Here, we’ll first introduce an important optimization: point-and-permute.
A detailed and lengthy article with tools can be found here.
Point-and-permute randomly appends two different pointer bits to the two keys on the same wire.
We’ll get (key0 + 0, key1 + 1) or (key0 + 1, key1 + 0).
Since 0 1 or 1 0 is random, this bit is unrelated to the value represented by the key.
Because it’s unrelated, even if we sort the encrypted output labels using the pointer bits at the end of their input keys, it won’t leak any information!
For example, even if I know that the pointer bits of the input keys corresponding to this output label are 0 0 after sorting, it doesn’t mean anything. Because the bits at the end are randomly paired with the keys at the front, the values represented by the original keys could still be any of 00 01 10 11.
We replace the original “shuffle” with “append random pointer bits + sort by pointer bits”.

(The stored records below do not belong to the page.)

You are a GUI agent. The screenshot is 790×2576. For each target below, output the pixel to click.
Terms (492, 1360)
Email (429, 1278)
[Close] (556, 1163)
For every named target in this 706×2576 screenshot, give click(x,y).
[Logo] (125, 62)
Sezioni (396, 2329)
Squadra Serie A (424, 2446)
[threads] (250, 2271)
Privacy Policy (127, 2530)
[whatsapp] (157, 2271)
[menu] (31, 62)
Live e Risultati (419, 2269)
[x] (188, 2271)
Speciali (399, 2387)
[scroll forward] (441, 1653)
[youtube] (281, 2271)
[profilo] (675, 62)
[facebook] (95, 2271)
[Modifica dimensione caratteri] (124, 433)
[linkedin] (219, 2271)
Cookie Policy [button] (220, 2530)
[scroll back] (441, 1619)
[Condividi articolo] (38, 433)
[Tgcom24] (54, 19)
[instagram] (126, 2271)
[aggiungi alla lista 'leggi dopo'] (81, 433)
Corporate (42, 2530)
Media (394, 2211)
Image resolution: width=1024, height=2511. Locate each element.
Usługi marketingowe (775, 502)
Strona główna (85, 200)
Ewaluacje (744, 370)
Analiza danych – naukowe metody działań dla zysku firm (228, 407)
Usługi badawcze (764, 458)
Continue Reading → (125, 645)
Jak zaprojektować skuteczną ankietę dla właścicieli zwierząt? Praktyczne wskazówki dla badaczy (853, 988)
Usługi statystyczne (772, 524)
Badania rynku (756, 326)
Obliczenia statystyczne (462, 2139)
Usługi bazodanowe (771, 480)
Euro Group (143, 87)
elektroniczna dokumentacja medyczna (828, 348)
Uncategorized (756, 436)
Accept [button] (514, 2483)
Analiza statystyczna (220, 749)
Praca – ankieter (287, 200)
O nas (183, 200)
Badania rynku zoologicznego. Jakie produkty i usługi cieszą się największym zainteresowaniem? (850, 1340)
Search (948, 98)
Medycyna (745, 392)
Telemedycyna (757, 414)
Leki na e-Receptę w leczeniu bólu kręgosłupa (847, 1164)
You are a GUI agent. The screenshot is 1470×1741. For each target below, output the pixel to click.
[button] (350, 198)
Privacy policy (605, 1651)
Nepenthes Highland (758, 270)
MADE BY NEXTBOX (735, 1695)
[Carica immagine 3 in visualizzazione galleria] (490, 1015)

This approach has several impacts:
Because the ciphertexts are already sorted, when the evaluator gets the labels of two input wires, they can directly decrypt the ciphertext pointed to by the pointer bits. Decryption will directly reduce from an average of 2.5 times to 1 time.
Originally, to ensure that only one of the four ciphertexts could be decrypted, it might be necessary to append some strings after the plaintext to verify correctness. This approach would worsen the bandwidth problem, but using point-and-permute eliminates this issue.
There are other optimizations like “half gates” that will make ingenious use of pointer bits, so it’s important to understand this first and not skip over it.
As mentioned in the previous article, the description here is just a summary of key points. You need to look at the detailed approach to gain insights.
TODO: The permutation obtained by this method is less than the original 4! = 24 types. But I haven’t carefully thought through whether it affects security.